Un’analoga necessità di trovare un equilibrio tra geometria, gesto e relazione con l’ambiente circostante anima il lavoro di Erik Saglia. L’artista ha elaborato negli anni una tecnica che gli ha permesso di modulare una voce solo sua, il che lo rende libero da ogni ansia dell’influenza.13 Tutto ha avuto inizio per caso, mentre Saglia lavorava a dei collage durante gli studi all’Accademia Albertina: Invece di incollare la carta con della colla, ho utilizzato dello scotch di carta.
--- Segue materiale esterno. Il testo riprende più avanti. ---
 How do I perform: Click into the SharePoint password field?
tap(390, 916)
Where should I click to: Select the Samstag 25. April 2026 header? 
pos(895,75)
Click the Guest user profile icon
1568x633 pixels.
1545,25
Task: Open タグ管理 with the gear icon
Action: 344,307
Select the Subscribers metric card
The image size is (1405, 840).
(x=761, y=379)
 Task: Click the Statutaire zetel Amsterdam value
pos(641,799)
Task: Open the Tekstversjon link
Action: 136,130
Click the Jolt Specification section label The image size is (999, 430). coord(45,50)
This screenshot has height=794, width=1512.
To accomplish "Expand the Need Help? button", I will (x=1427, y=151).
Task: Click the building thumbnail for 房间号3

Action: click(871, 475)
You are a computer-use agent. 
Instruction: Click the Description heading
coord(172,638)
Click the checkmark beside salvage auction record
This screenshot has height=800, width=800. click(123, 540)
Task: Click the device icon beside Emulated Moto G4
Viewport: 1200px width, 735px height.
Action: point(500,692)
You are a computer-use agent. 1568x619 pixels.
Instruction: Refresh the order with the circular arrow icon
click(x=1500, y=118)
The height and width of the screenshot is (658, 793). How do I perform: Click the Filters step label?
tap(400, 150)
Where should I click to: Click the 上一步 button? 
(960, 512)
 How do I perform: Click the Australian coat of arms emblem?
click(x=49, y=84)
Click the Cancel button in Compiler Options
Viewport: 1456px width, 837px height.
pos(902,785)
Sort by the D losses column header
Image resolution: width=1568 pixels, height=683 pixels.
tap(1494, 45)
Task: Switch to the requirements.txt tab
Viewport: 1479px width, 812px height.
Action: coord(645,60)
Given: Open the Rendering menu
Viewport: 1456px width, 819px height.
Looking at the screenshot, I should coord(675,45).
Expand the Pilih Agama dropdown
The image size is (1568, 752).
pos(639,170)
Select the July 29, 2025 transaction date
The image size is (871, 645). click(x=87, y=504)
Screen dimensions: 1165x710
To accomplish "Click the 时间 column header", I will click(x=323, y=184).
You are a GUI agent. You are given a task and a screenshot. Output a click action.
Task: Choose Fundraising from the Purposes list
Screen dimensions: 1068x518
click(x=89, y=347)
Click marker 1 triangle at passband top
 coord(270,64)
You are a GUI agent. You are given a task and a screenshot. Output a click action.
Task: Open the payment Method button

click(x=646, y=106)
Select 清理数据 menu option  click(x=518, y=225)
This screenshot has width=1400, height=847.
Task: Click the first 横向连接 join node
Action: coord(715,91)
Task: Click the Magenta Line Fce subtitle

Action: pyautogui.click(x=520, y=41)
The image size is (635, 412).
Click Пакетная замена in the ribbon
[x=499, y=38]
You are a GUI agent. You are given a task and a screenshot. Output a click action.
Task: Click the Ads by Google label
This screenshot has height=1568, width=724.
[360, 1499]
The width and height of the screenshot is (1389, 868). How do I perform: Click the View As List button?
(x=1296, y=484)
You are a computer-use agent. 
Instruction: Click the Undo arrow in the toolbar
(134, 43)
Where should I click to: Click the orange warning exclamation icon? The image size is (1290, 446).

Lì mi resi conto per la prima volta della proprietà filtrante dello scotch, i bordi dei ritagli dove c’era lo scotch di carta mantenevano le informazioni dell’immagine sottostante, ma venivano come saturate dallo scotch.14
Dall’incontro fortuito con le peculiarità di un materiale è scaturito un modo di procedere ben preciso, quasi un tributo alla struttura urbanistica della sua città natale: ricoperti i pannelli di pittura spray molto leggera, al camouflage del primo strato viene poi sovrapposta una griglia di scotch su cui viene successivamente applicata una resina epossidica dal carattere molto riflettente (per diminuire il colore e far sì che la colla dello scotch, che rimane sotto lo strato di resina, non sciolga) che conferisce ai dipinti una natura opalescente difficilmente riproducibile in fotografia.
In Senza titolo (2016) vediamo in azione questo complesso sovrapporsi di strati materici: il beige-verde della trama sottostante risulta molto impoverito e passa quasi in secondo piano, disciplinato e insieme vivificato dalla presenza delle griglie, disposte in due grandi rettangoli a loro volta ripartiti in una scacchiera. È una geometria “maniacale e manuale”15, quasi atletica: l’applicazione di due strati di scotch orizzontali e verticali elimina di fatto ogni possibilità di variazione in corso d’opera, creando per paradosso una tensione e una estrema necessità di precisione nell’esecuzione. La sovrapposizione del reticolato geometrico a un pattern di natura organica dà origine a uno spazio pittorico che risulta allo stesso tempo poetico e concreto, e sembra alludere alla natura pulviscolare della materia, alla sua stessa essenza e mutevolezza.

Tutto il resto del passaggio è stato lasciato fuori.